Exhibition view of Vitrine das Formas with typewriter Olivetti.
MASP Research Center / Instituto Moreira Salles / photo: Peter Scheier.

This view of art reached new heights not only due to the Bauhaus but also thanks to Le Corbusier, who although harshly critical of ornamentation and the decorative arts, brought artisanal and industrial production closer to an expressive synthesis.8 Bardi had possessed an affinity for Le Corbusier’s thinking since the time of the fourth CIAM convention, which produced the Athens Charter.9

The propinquity between erudite art and art closer to so-called vernacular culture appears clear on posters produced for MASP, especially those designed by Roberto Sambonet, an Italian painter and professor of drawing at the IAC, who designed graphics both for the museum and the school.10

The attempt to elucidate this theoretical connection through MASP exhibition strategies is also clear from the juxtaposition of technical objects, quotidian objects of the contemporary moment and utilitarian objects, such as ceramics and glassware dating from centuries past. Such was the conception of the exhibition Vitrine das Formas (literally “showcase of forms”) mounted at MASP, which included the Olivetti typewriter designed by Marcello Nizzoli and a Brazilian copy of the Vigorelli sewing machine displayed next to historical objects. The strategy was so innovative for São Paulo’s provincial environment that one of the city’s leading newspapers of the time commented that the director had “forgotten” a typewriter in the shop window.11

Pietro Bardi explained the exhibition this way:

They are displayed in this display case from the curious root of a tree to the last type of Olivetti typewriter, passing through vases that are Egyptian, Greek, Florentine, etc. The typewriter is a typical example of the aesthetic possibilities of an industrial product, which was properly designed by an industrial designer.12

It can also be unequivocally stated that the IAC was in line with the practices of the Institute of Design in Chicago, which was led until 1947 by former Bäuhausler Lazlo Moholy-Nagy. The Chicago Institute and the North American industrial mode of production itself were also important models. In several writings by Pietro Maria Bardi, it is as if the IAC and the school founded by Moholy-Nagy in North America shared the same conceptual cradle. Similarly, we can see how Lina Bo’s own practice as a designer resonated with the North American Bauhaus school—for instance in her furniture designs made from cut-out plywood. Like industrial design itself, the notion of serial reproduction was inherent in Lina Bo’s furniture design from this period.

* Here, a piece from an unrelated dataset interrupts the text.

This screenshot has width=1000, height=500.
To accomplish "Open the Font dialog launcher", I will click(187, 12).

The approximation of the IAC’s pedagogical contents with the Bauhaus, a connection well established by Adele Nelson,13 is unequivocally evident in the workbook prepared by the aforementioned Jacob Ruchti, who taught composition at the school. It contains, among other things, the teachings of Wassily Kandinsky, based on his book, Point and Line to Plane.14

However, it would be a mistake to believe that the IAC was a faithful copy of the Bauhaus Dessau or the Chicago Institute of Design, for Bardi’s appreciation of the Italian Futurists instilled a degree of originality in the Brazilian school. For instance, fashion was emphasized in the IAC curriculum, expressed not only through the products of the weaving workshop and printing classes—which created designs for womenswear, fabrics produced on hand looms and printed fabric created by teachers and students—but also in parades organized by the museum, such as the celebration of haute couture demonstrated by the museum’s hosting of a parade of Christian Dior fashion.

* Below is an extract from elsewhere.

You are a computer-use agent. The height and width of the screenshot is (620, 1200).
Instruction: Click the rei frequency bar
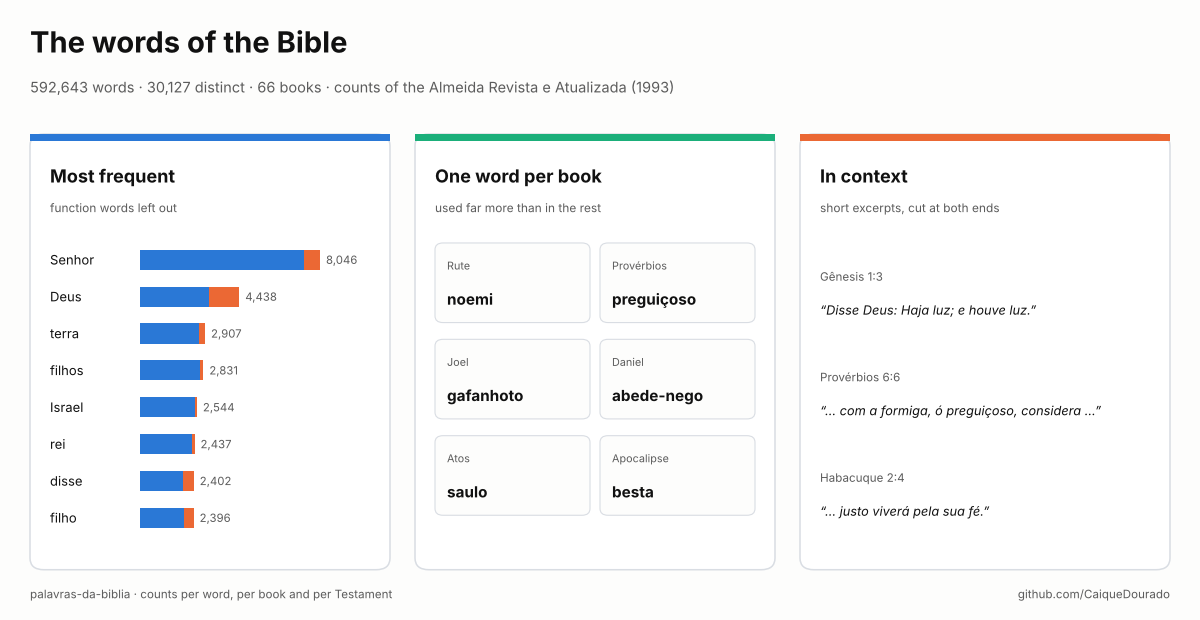pyautogui.click(x=167, y=445)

Pietro Bardi’s admiration for the Futurists also explains his appreciation for Raymond Loewy, the French-born American designer fought by Bäuhauslers in the United States.15 Loewy opened an office in São Paulo in 1948, taking on as an apprentice one of the IAC’s first students, Alexandre Wollner, who would later study in Ulm—an internship arranged thanks to Bardi’s intervention.

Nathan Bernard Lerner and Hin Bredendieck, Plywood chair, ca. 1949. Milwaukee Art Museum, Purchase with funds from the Demmer Charitable Trust M2015.10, photo: John R. Glembin. 

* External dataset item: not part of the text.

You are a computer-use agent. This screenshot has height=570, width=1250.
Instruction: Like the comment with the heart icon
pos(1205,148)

Lina Bo Bardi, plywood chair, Palma – Art and Architecture Studio, undated. © Instituto Bardi / Casa de Vidro, photo: Peter Scheier.

From left to right: Pietro Maria Bardi, Dior’s models, Lina Bo Bardi and Mr. Paulo Franco, 1951.
Photo: Unknown – MASP Research Center.

The IAC was an amalgamation of theoretical matrices, resulting in a school of great originality, and which, despite Bardi’s eclecticism, not only took its pedagogical model from the Bauhaus but also a means of cultural legitimation. Understanding the importance of this lineage, the school’s founder did everything he could to establish links between the Bauhaus and the IAC. He published a text where he erroneously stated that the painter Lasar Segall (president of the school congregation) was a Bäuhausler, when he merely visited the school and maintained a correspondence with Kandinsky.16 Bardi also similarly claimed that IAC weaving teacher Klara Hartok had been a student of Anni Albers at the Bauhaus.17 However, this kind of foundation myth-making does not invalidate the work done at the school, which, in fact, was in dialogue with both cultured, European forms of production at the same time as it embraced the diverse production techniques particular to Brazil—whether these were defined, as Lina Bo would term them years later, as “pre-artisanship” or as exemplary of the ornamental strategies used by Brazil’s indigenous populations.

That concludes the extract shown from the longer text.